======== ページ抜粋 ========

矢野経済研究所は7月19日、国内のERPパッケージライセンス市場を調査し、参入企業・ユーザ企業の動向、将来展望を明らかにした。
同調査では、ERPパッケージベンダーのライセンス売上高(クラウドのサブスクリプション売上高を含む)をエンドユーザー渡し価格ベースで算出している。なお、コンサルティング・SI(システムインテグレーション)など、保守サポートなどの関連売上高は含まない。 2021年のERPパッケージライセンス市場は、エンドユーザー渡し価格ベースで1278億円、前年比10.1%増となった。2020年は新型コロナウイルス感染拡大を要因とする、ユーザ企業の業績悪化懸念などから案件の先送りが発生したため前年比1.4%増とほぼ横ばいだったが、2021年は一転して2桁成長となった。
2022年の同市場は前年比5.2%増の1345億円になると同社は予測する。特需的な要因(前年に先送りされた案件が上乗せされる)があった2021年と比べると伸び率は下がるが、老朽化したレガシーシステムのリプレイス、DX(デジタルトランスフォーメーション)の一環としての経営基盤強化といったニーズが市場の成長を支える。
コロナ禍で加速したクラウド化(クラウドでのERP利用)は、ERP導入における継続的なトレンドとなり、クラウドへのシフトはいっそう進展するとの見通しを示す。システム基盤にIaaS(Infrastructure as a Service)やPaaS(Platform as a Service)を利用する形態が中心だが、SaaS(Software as a Service)の利用も拡大すると同社は見込む。
2022年の注目トピックとして、同社は電子帳簿保存法やインボイス制度といった法制度対応を挙げる。電子帳簿保存法は2022年1月の改正で要件が緩和されたとともに、電子取引における電子保存の義務化に2023年12月末まで2年間の猶予が認められることとなった。また、2023年10月にはインボイス制度の施行を控えており、ERPパッケージベンダーは猶予期間中にインボイス制度を含めた法制度対応の支援を進める考えである、と同社は見通す。

======== 提供データ ========

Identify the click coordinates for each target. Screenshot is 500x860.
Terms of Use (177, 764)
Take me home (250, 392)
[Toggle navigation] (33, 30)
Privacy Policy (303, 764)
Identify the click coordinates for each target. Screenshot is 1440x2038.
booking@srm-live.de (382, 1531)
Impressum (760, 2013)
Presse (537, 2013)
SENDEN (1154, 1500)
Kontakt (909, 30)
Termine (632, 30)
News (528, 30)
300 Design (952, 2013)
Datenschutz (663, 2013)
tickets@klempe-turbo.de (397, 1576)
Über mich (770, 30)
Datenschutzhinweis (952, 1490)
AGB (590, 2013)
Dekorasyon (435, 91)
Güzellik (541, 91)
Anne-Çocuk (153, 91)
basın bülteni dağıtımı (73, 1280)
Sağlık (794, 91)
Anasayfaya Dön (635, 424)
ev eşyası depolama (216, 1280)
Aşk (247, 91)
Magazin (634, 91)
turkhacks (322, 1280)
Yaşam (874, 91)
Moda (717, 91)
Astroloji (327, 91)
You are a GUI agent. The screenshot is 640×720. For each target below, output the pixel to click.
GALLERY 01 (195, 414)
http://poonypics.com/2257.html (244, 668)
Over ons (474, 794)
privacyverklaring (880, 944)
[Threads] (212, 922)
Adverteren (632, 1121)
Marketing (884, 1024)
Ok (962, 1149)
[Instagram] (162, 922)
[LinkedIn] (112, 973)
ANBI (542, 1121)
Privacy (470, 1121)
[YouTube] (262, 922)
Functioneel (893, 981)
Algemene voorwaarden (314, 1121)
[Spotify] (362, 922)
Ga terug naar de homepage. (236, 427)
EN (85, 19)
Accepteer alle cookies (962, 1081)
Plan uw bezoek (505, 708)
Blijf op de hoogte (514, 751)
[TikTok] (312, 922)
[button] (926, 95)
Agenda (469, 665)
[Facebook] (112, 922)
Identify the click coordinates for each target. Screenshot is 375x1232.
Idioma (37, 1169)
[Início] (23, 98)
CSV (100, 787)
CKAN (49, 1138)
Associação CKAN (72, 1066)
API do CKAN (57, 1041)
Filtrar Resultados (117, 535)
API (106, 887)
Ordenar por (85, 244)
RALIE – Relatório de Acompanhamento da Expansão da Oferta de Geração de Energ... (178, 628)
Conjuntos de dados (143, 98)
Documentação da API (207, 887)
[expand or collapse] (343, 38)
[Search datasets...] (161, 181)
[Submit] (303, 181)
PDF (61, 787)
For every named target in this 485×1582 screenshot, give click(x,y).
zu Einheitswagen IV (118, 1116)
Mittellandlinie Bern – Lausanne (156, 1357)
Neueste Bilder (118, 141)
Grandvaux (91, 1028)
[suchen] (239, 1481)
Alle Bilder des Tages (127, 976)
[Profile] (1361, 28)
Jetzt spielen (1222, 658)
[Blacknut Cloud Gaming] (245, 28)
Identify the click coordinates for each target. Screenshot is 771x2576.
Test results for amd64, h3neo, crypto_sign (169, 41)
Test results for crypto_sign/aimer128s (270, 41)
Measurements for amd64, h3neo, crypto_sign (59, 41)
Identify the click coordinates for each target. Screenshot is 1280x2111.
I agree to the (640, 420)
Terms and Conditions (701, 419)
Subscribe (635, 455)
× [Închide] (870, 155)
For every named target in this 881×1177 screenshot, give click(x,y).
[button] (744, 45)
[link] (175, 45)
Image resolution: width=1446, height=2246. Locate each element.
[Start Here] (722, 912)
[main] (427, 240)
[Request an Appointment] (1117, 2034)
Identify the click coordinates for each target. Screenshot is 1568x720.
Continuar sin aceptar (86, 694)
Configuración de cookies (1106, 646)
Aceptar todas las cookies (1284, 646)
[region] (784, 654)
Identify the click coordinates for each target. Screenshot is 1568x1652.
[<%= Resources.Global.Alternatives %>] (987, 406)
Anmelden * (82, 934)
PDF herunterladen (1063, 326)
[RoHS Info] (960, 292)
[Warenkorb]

========

== 課題内容 ==
ページ抜粋のうち、直後の括弧内に正式名称が書かれている略語をすべて挙げ、それぞれの正式名称も添えてください。

== 解答 ==
- SI:システムインテグレーション
- DX:デジタルトランスフォーメーション
- IaaS:Infrastructure as a Service
- PaaS:Platform as a Service
- SaaS:Software as a Service